=== Records shown ===
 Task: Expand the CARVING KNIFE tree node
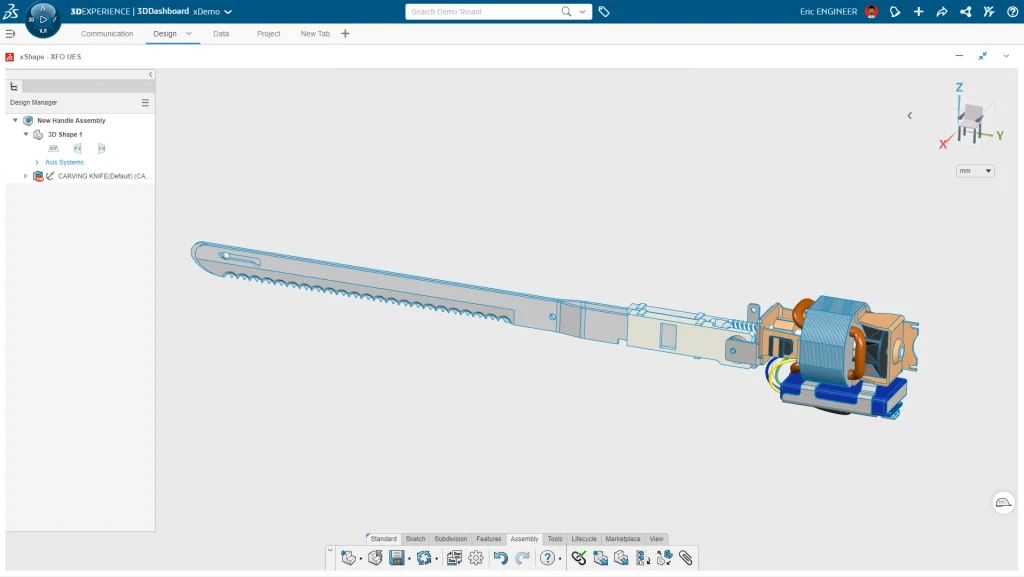pos(26,176)
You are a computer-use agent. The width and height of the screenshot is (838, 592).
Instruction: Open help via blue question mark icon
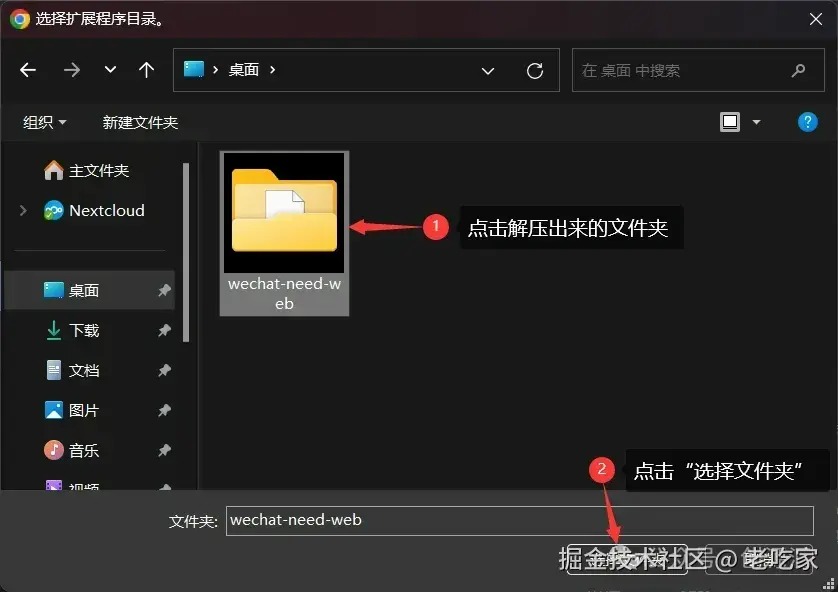807,121
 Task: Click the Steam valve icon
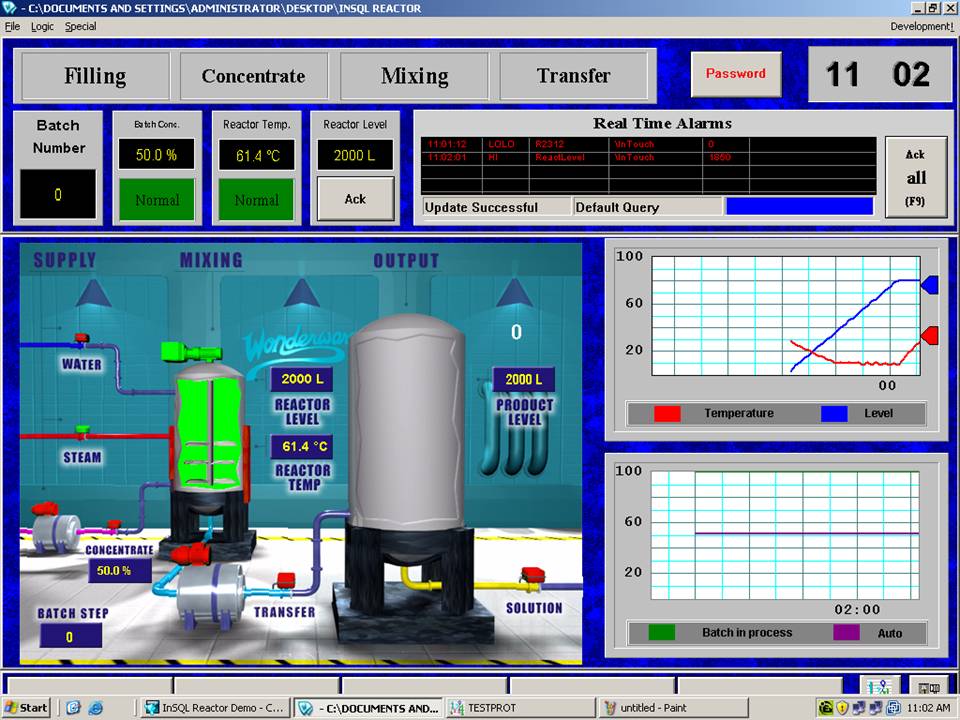[81, 428]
===
▶ [Task details]: Report, copied in full, every line above that contains the string "icon". Matching is case-sensitive.

▶ [The completed task]:
Instruction: Open help via blue question mark icon
 Task: Click the Steam valve icon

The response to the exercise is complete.